Genelde kâfirlerin, özelde de Yahudilerin nesi değişti? Saadet asrına göre küfür daha esnek hale mi geldi? Bizim hocalarımız, davetçilerimiz, dava önderlerimiz Resulullah sallallahu aleyhi ve sellemden daha nazik, daha emin mi oldular da küfür ehlini ikna edebileceklerine inandılar?

İnsanlık dünya turuna çıktığı zamandan beri, elinde sopası olmadan kimin sözü dinlendi?
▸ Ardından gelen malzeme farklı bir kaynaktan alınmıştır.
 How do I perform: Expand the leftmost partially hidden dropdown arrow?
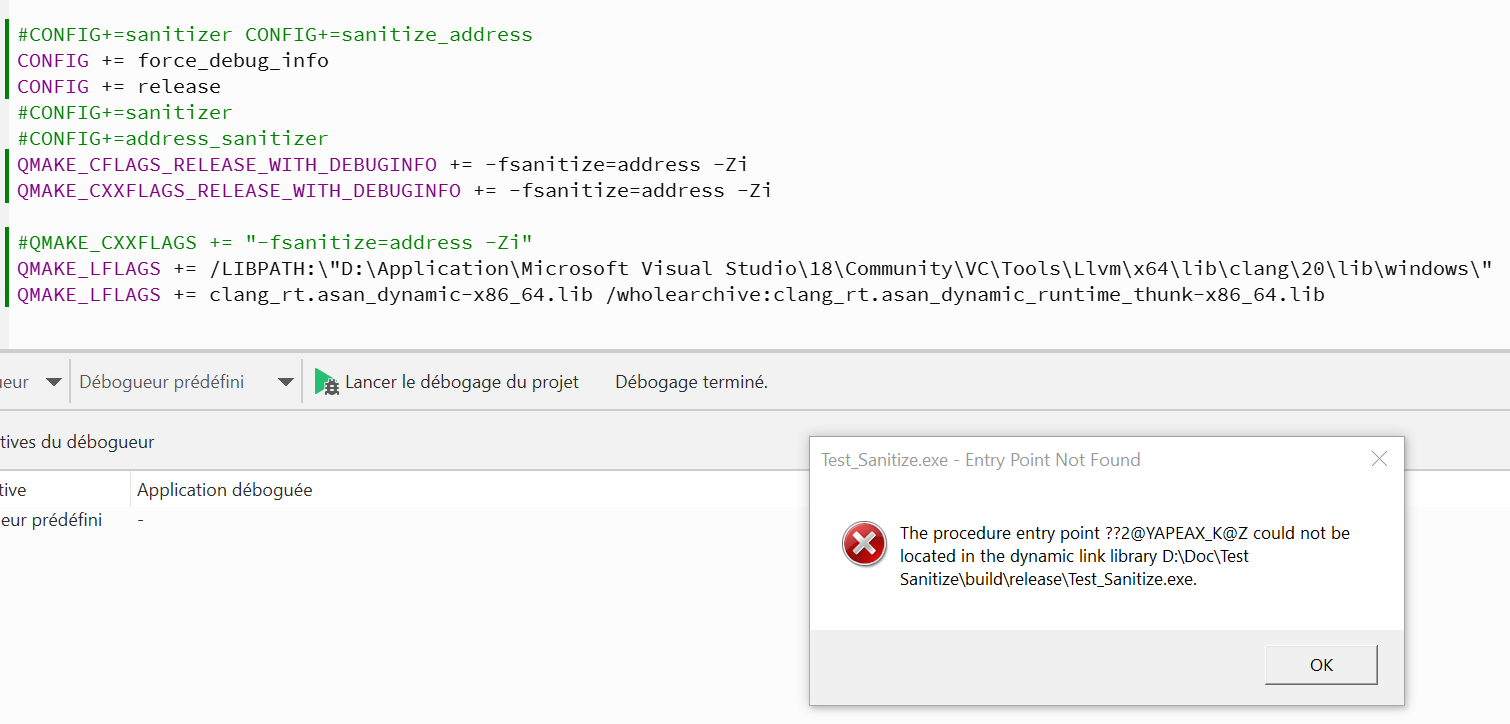(54, 382)
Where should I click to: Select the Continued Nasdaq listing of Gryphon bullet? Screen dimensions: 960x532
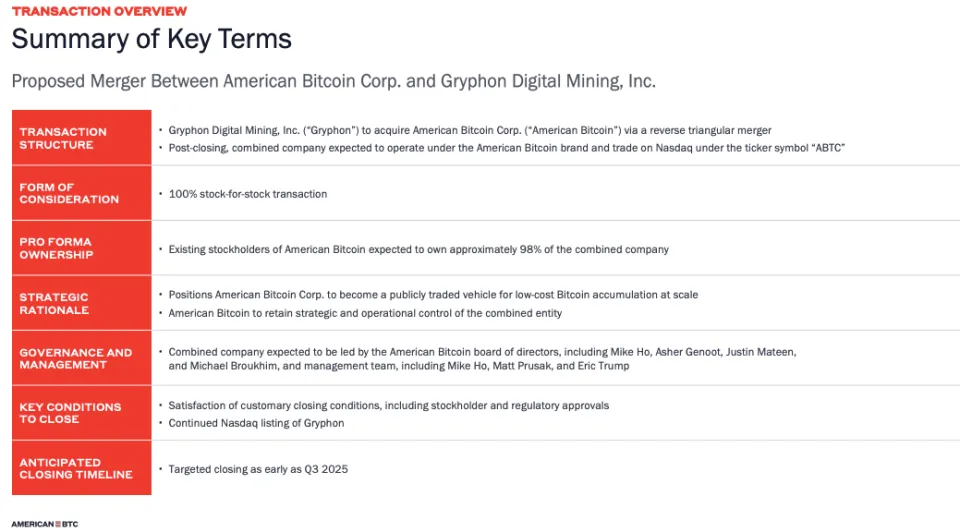(x=256, y=423)
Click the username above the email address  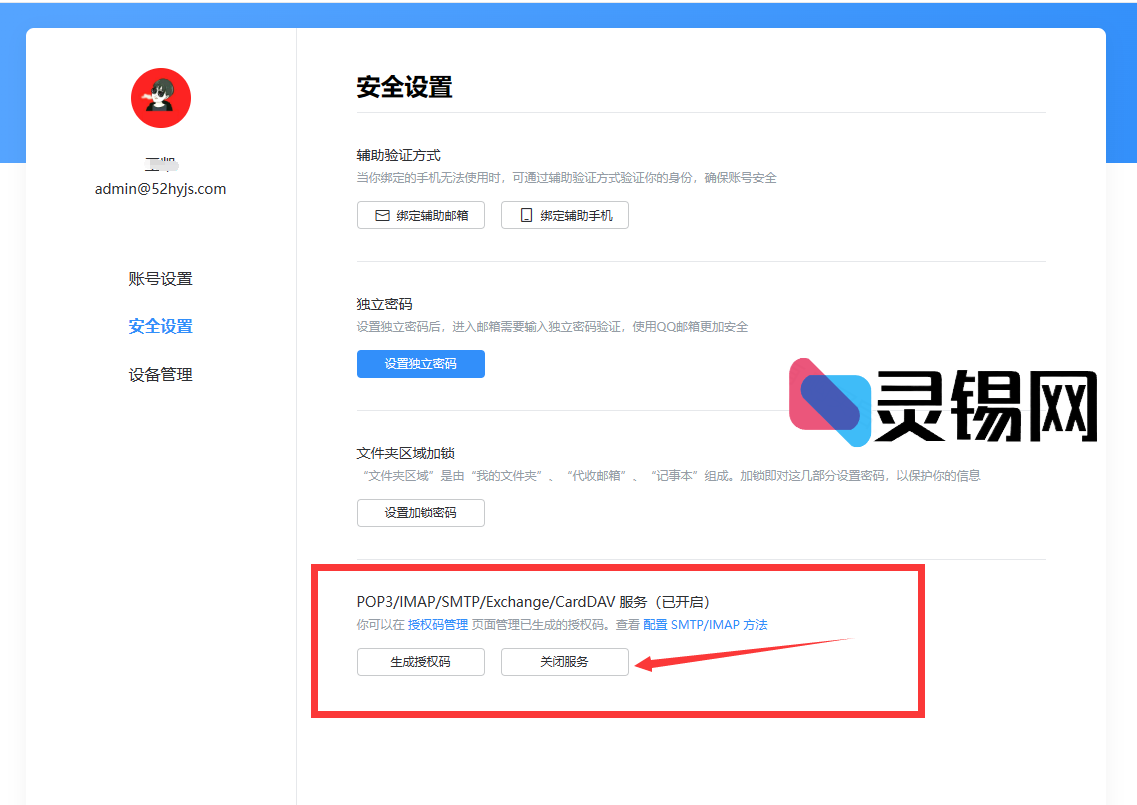(x=160, y=163)
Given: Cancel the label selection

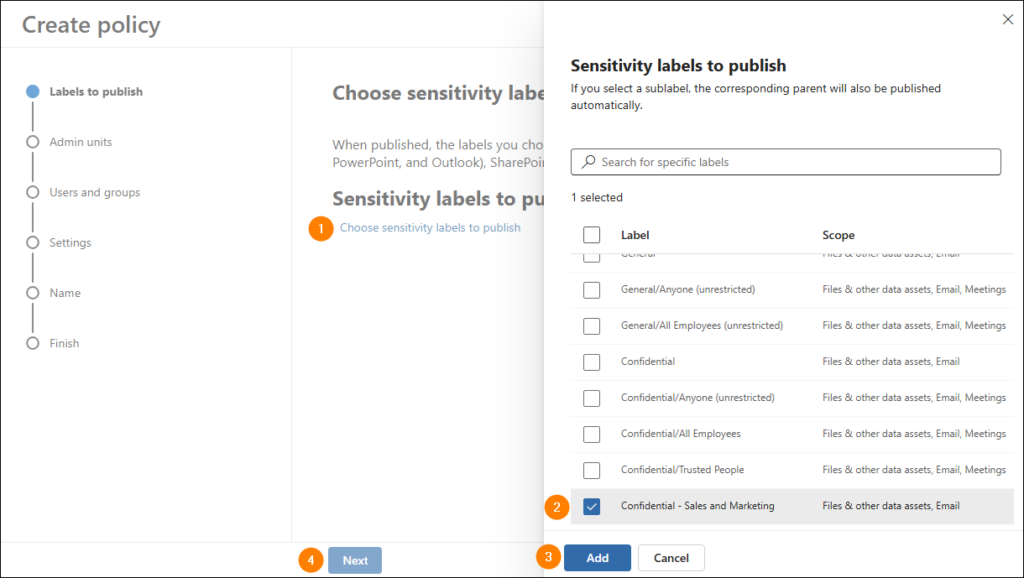Looking at the screenshot, I should click(671, 558).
Gücü olmayanın sözü olur mu hiç?
Cihadın gereksiz olduğu bir dönem gelecekti de neden cihad, İslam'ın zirvesi oldu?

Elbette cihadı, silahı, Allah yolunda can ve mal fedakârlığını şu anda gerekli görmeyen müminler, bu düşüncelerini akide zafiyetlerinden dolayı dillendirmiyorlar. Onlar da Allah'ın dini için üstünlük talep ediyorlardır. Sadece bir gerçeği görmezden geliyorlar ya da zanları onlara ağır basmaktadır. O gerçek de şudur: Küfür tarafında hiçbir gevşeme yoktur. Âdem'in önünde secde etmeyen İblis'in itirazındaki mantık ne ise bugünkü küfrün mantığı aynı anlayış üzerine kuruludur. Hiçbir şey değişmemiştir. Müminler hiçbir dönemde sözle ve otel odalarında, konferans salonlarında yaptıkları faaliyetlere güvenerek dinleri için gerekeni yapmış olamazlar. O tür faaliyetler de gerekli olmakla beraber, mal ve can üzerine dayalı cihadın yerini tutması mümkün değildir. Namazın, orucun yerini tutmayacağı gibi bir hakikattir bu. Nasıl namaz kendi başına bir boşluğu dolduruyor, oruç da kendi başına başka bir boşluğu dolduruyorsa cihad ve diğer İslam'ı ayakta tutma çalışmaları da böyledir; her birinin yeri başkadır ve biri diğerinin yerine kaim olmaz.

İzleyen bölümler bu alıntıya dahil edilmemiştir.